23 janvier > Essai Etats-Unis

Du fratricide biblique entre Caïn et Abel au génocide rwandais, l’homme a d’abord massacré ses semblables, ceux qui lui étaient le plus proches. La thèse n’est pas nouvelle. Freud avait déjà exploré cette pulsion mortelle dans plusieurs ouvrages dont Malaise dans la culture (GF-Flammarion, 2010), et René Girard en avait fait le pivot de sa réflexion dans La violence et le sacré (Pluriel, 2011). Mais Russell Jacoby aborde ce thème en historien. Ce professeur à l’université de Californie prévient d’emblée qu’il n’a pas d’explication et qu’il ne souhaite pas en ajouter aux multitudes déjà existantes, qu’elles soient sociologiques, psychologiques ou anthropologiques. Il préfère dérouler le fil des tueries - la Saint-Barthélemy, les cathares, 14-18, etc. - jusqu’à la Shoah. Dans un chapitre particulièrement éclairant, il explique comment au cours des siècles on a cherché à distinguer les juifs pour en faire des étrangers, alors qu’ils ne l’étaient pas.

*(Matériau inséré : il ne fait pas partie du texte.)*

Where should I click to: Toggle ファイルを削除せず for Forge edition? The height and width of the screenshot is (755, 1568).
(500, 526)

« Les principaux conflits de notre époque sont des luttes fratricides et régionales, ethniques ou religieuses : sunnites irakiens contre chiites irakiens, Tutsis rwandais contre Hutus rwandais, musulmans des Balkans contre chrétiens des Balkans, Nord-Soudan contre Sud-Soudan. »

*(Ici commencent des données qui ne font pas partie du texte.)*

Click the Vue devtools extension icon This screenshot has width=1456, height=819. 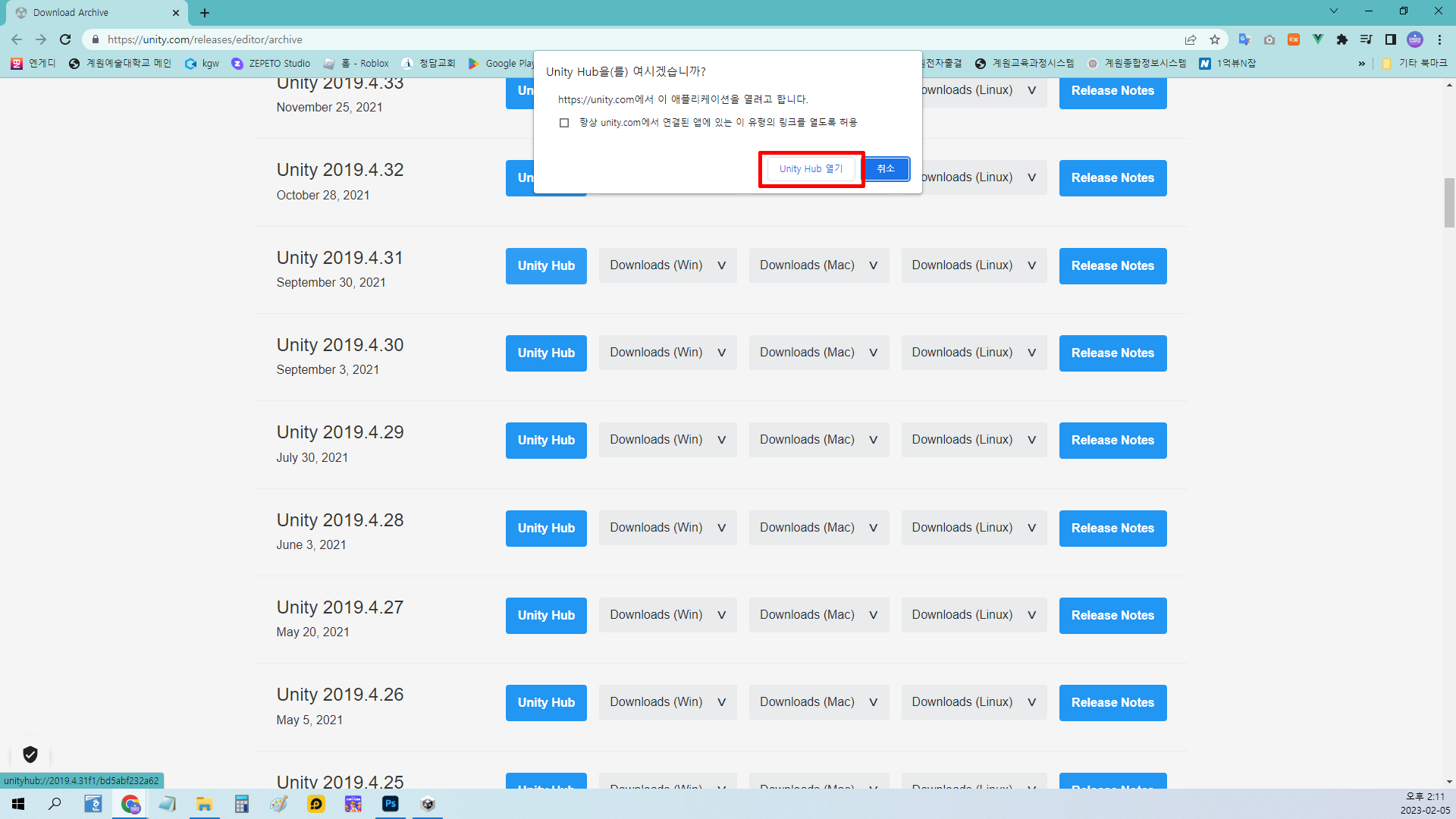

L’assassinat cher à Thomas De Quincey n’est désormais plus considéré comme un des beaux-arts, mais comme un bazar. En effet, on ne comprend pas très bien pourquoi, tout à coup, un poignard se lève et tous les couteaux suivent jusqu’à l’extermination. Récemment, dans L’effet Lucifer (CNRS éditions, 2013), le psychiatre Patrick Clervoy cherchait, au travers des mêmes cataclysmes de l’histoire, à saisir comment des hommes pouvaient se transformer en bourreaux plus ou moins ordinaires. De cette immersion dans la cruauté, Russell Jacoby indique que le « je tue il » est en réalité un « je tue nous ». C’est moins la peur de l’autre que celle du semblable qui provoque ce décrochage du sens moral. Et cela depuis la nuit des temps… L. L.